- [DOCUMENT SECTION]
The Stargate Project was a secret group created by the United States Army in 1977 at Fort Meade, Maryland. It was started by the Defense Intelligence Agency (DIA) and Stanford Research Institute (SRI), a company based in California. The group studied whether psychic abilities, such as seeing things from far away, could help in military and intelligence work. Before being called the Stargate Project, it had many other names, including "Gondola Wish," "Grill Flame," and "Center Lane" under INSCOM, "Sun Streak" and "Star Gate" under the DIA, "Star Gate" and "SCANATE" under the Central Intelligence Agency (CIA), and "Project CF." These names were used until 1991, when the group was officially renamed the Stargate Project.
The Stargate Project focused on a practice called remote viewing, which is the claimed ability to mentally see events, places, or information from a distance. From 1977 until 1987, the project was led by Lt. Frederick Holmes "Skip" Atwater, who was an assistant to Maj. Gen. Albert Stubblebine and later became president of the Monroe Institute. The group was small, with about 15 to 20 people, and operated in an old, poorly built wooden building.
The Stargate Project was officially ended and made public in 1995 after a review by the CIA found it had no useful role in intelligence work. Although some experiments showed results that seemed meaningful, the reviewers were unsure if these results were accurate or due to mistakes. The information the program provided was often unclear, included unimportant details, or was incorrect. The program was mentioned in the 2004 book and 2009 movie The Men Who Stare at Goats, though neither used the name "Stargate Project."

- [GOAL OF THE EXERCISE]
Pick up the passage on the Stargate Project after its last sentence and keep writing it.

- [LISTING]

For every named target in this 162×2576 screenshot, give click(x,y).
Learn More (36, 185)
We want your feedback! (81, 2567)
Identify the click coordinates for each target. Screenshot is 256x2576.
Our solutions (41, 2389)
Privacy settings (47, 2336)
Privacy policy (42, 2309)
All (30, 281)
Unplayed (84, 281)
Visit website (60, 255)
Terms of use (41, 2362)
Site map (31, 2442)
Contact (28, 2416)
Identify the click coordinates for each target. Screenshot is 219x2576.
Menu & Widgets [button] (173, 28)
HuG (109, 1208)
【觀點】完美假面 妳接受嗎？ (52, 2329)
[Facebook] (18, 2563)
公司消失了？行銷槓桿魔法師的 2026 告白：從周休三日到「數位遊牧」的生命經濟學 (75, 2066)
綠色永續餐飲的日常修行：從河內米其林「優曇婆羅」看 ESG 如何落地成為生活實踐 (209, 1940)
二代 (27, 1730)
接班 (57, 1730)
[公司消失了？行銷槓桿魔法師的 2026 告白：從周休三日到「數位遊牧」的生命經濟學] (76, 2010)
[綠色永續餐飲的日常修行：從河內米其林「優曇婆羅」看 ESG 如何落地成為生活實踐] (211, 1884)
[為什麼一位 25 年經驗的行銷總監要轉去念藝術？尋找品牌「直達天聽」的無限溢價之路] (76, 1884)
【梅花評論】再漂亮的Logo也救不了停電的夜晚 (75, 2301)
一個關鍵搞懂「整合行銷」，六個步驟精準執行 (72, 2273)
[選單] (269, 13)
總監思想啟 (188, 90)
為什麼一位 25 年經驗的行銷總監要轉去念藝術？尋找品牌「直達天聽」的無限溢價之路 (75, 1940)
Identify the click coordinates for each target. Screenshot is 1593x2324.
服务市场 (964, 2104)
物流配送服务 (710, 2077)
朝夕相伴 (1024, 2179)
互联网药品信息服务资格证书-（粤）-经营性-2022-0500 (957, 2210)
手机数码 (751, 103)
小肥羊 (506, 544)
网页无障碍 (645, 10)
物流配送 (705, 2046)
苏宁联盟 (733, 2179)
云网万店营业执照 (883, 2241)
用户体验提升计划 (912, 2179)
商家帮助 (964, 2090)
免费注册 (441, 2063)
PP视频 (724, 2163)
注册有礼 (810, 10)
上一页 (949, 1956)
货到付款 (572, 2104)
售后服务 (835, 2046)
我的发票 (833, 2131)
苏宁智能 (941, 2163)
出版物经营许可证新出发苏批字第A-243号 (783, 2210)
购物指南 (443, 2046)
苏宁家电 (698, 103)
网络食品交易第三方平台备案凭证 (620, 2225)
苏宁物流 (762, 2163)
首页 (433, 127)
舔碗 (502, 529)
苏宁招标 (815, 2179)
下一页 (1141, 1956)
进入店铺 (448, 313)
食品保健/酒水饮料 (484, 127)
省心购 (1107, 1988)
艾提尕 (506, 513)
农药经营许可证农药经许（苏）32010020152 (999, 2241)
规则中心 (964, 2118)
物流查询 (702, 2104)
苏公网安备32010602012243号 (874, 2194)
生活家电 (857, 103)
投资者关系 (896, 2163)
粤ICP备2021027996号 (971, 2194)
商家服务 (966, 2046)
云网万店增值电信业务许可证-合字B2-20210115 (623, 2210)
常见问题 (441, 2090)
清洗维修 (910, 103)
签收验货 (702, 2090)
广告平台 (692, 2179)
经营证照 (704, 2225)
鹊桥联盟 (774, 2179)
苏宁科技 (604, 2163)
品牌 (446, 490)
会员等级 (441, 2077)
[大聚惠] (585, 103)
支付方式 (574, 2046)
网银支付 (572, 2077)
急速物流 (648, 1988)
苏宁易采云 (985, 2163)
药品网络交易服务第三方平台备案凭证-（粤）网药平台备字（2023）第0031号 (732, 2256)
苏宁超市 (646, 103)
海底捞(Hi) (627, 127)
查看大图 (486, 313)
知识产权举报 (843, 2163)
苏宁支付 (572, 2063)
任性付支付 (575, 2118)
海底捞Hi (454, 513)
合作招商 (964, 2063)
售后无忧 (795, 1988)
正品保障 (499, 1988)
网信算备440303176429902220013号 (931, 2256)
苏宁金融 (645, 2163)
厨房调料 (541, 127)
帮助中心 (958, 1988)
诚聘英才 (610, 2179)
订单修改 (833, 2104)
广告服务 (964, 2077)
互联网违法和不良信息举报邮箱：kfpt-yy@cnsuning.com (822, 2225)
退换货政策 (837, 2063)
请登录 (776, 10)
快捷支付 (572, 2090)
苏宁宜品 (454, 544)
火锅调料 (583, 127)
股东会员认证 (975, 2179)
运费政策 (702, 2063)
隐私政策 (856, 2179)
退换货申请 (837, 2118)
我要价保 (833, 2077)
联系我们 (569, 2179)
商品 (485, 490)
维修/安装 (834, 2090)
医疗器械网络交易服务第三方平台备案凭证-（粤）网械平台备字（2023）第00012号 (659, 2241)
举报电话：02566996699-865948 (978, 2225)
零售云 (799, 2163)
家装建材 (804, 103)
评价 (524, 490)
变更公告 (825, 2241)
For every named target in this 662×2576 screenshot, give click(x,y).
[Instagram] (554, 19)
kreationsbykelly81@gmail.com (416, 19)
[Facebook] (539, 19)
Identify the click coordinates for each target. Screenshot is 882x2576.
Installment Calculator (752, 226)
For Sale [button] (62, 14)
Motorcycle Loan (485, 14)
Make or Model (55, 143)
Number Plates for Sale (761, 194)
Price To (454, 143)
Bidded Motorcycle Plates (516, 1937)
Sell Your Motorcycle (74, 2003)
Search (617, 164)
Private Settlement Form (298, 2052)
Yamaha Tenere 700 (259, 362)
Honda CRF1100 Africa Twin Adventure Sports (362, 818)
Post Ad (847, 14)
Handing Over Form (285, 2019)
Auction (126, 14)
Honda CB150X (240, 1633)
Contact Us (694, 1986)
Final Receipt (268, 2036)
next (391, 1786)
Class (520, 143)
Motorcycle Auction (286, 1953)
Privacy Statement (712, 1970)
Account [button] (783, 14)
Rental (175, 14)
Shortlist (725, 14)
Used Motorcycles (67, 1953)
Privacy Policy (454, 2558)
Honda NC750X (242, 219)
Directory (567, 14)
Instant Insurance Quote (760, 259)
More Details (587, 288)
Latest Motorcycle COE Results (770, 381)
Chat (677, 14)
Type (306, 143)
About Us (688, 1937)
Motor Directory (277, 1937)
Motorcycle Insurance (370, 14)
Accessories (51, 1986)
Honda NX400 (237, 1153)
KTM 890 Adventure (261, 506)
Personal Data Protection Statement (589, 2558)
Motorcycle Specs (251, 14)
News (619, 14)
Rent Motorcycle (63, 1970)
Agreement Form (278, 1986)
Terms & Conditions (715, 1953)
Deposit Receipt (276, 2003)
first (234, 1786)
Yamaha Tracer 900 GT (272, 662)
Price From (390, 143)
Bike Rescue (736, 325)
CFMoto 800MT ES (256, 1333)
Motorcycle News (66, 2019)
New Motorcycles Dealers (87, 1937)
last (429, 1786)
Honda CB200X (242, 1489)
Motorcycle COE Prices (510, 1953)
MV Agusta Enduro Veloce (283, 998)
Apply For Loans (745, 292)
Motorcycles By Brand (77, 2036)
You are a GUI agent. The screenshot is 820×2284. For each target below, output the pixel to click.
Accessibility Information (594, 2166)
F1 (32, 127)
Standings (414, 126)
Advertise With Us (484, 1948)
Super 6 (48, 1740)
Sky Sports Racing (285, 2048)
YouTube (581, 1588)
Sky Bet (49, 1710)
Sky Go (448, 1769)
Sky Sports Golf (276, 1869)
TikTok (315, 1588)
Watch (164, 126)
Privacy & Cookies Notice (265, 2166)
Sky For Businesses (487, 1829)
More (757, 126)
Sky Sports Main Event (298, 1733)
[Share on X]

- [TASK OUTPUT]
Background
According to Joseph McMoneagle, the CIA and DIA responded to reports that the Soviets were researching parapsychology by starting their own research programs and providing funding. McMoneagle stated that these programs were reviewed twice a year by Senate and House select committees. He explained that the usual process for remote viewing required keeping results secret from the person doing the viewing to prevent failures from affecting their confidence or skill.
McMoneagle described remote viewing as an effort to gather information about unknown places or events. He noted that it was typically used to learn about current events, but during military and domestic intelligence work, some viewers claimed to sense future events, a phenomenon known as precognition.
History
In 1970, United States intelligence sources believed the Soviet Union was spending 60 million rubles each year on research related to "psychotronic" studies. In response to claims that the Soviet program had achieved results, the CIA started funding a new program called SCANATE ("scan by coordinate") in the same year. Remote viewing research began in 1972 at the Stanford Research Institute (SRI) in Menlo Park, California. Researchers Russell Targ and Harold E. Puthoff stated that experiments later exceeded a 65% accuracy rate required by their clients.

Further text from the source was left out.